Yes, this is a problem of accuracy. Not a problem with the float, just the ultimate accuracy.
In theory, the shadow map stores the "distance to the nearest object from the light." But in practice, it stores "distance-eps from light."
Then, when testing, you have a distance to the same light. But then again, in practice ± eps2. Therefore, if you compare these two values, it turns out that eps changes differently when interpolated to render or shade the shadow map. Therefore, if you compare d ± eps < d2 ± eps2 , if d2==d , you may get the wrong result, because eps!=eps2 . But if you compare d ± eps < d2 + max(eps) + max(eps2) ± eps2 , everything will be fine.

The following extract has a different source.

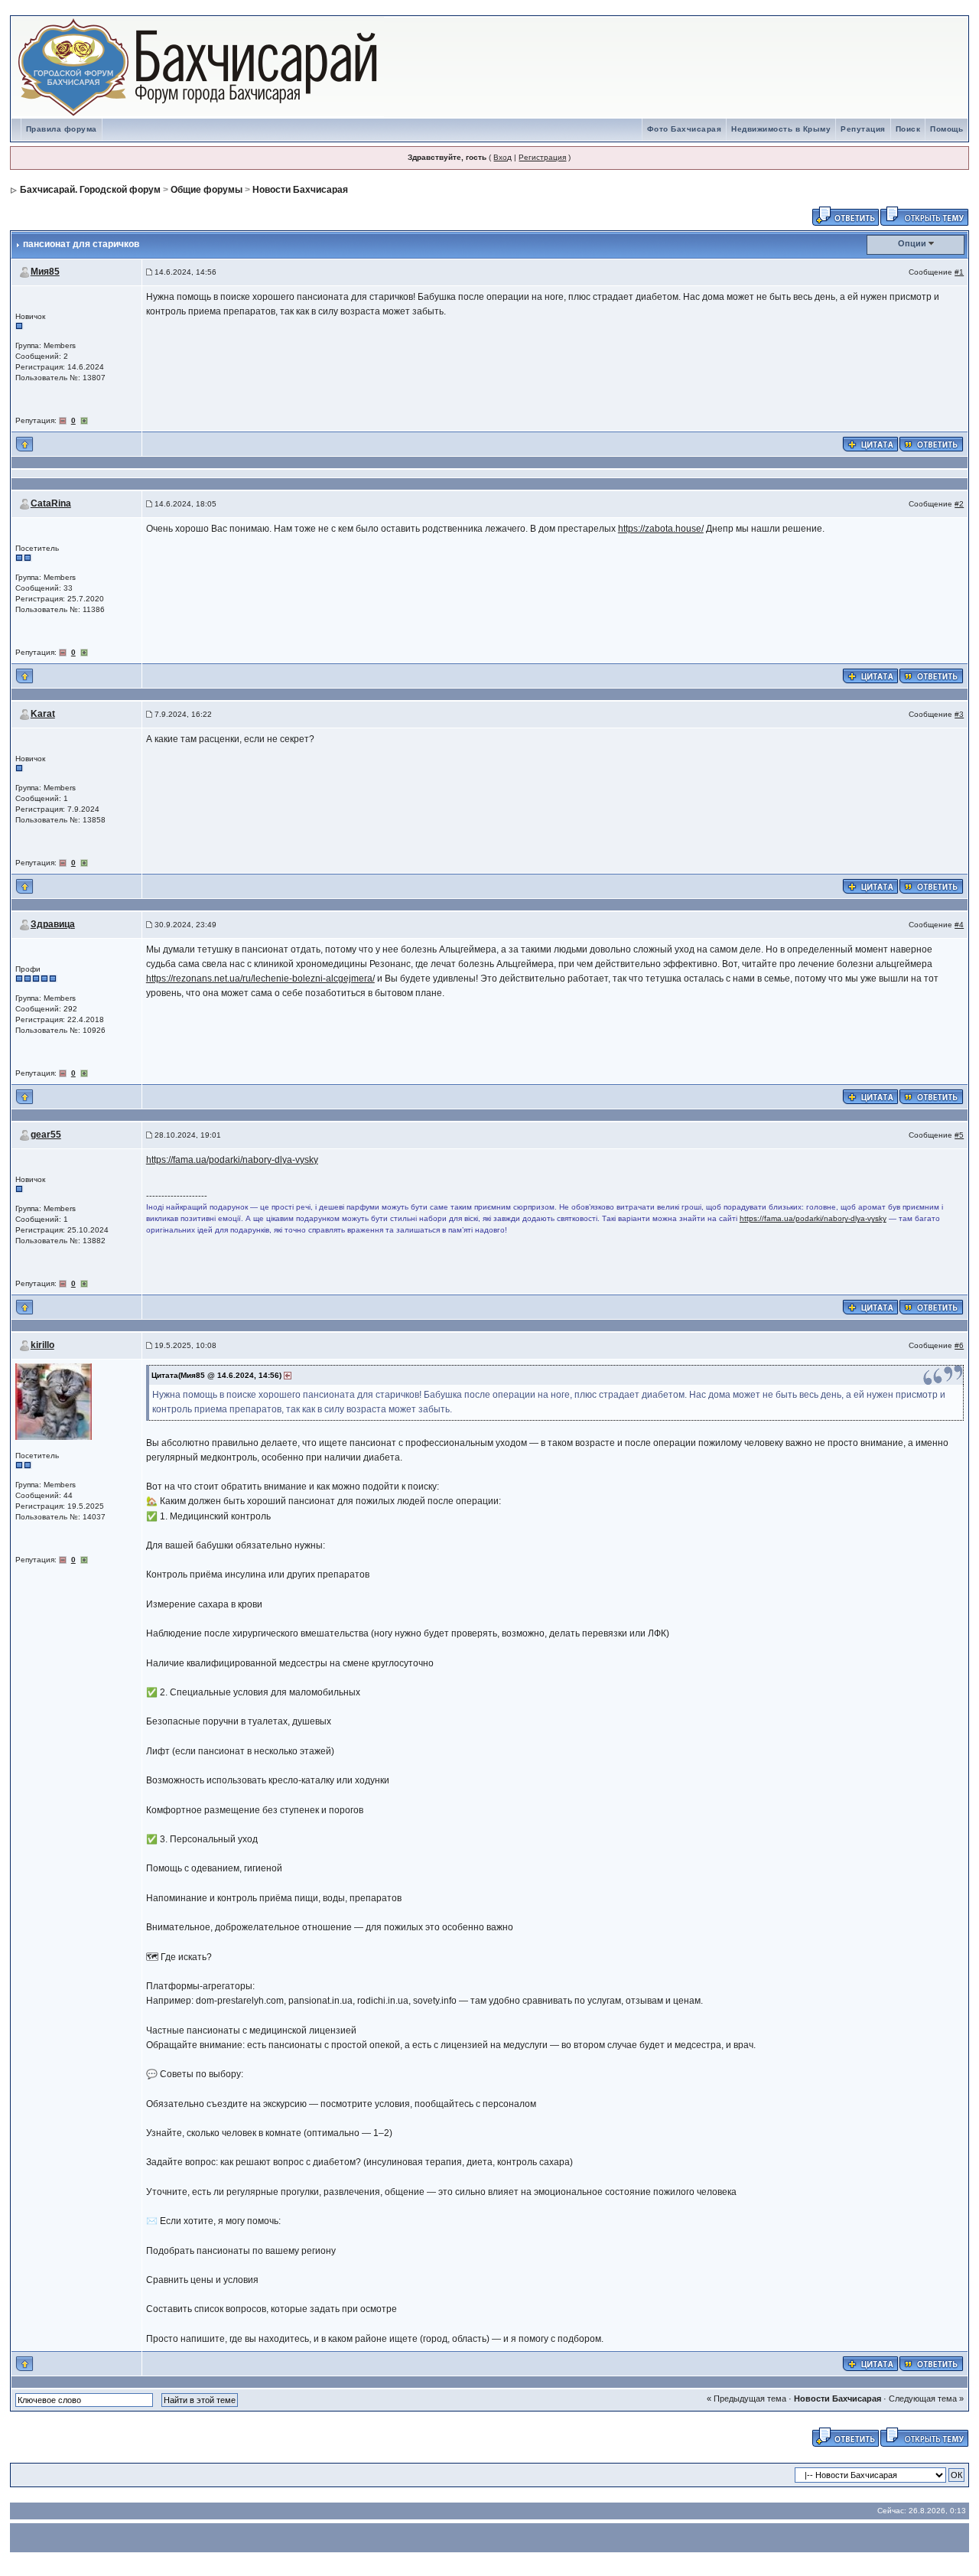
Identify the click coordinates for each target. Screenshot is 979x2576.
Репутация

In this example, d2==d . This is called self-defense. And it can be easily fixed with the aforementioned bias or simply not to test yourself in raytracing.
This gets a lot more complicated with different objects, and when eps and eps2 are significantly different. One way to deal with it is to manage eps ( http://developer.download.nvidia.com/SDK/10.5/opengl/src/cascaded_shadow_maps/doc/cascaded_shadow_maps.pdf ). Or you can just take a lot more samples.
To answer the question: The main problem is that the shadow mapping compares ideal distances. But these distances are not ideal, but quantized. And the quantized values are usually beautiful, but in this case we compare them in two different spaces.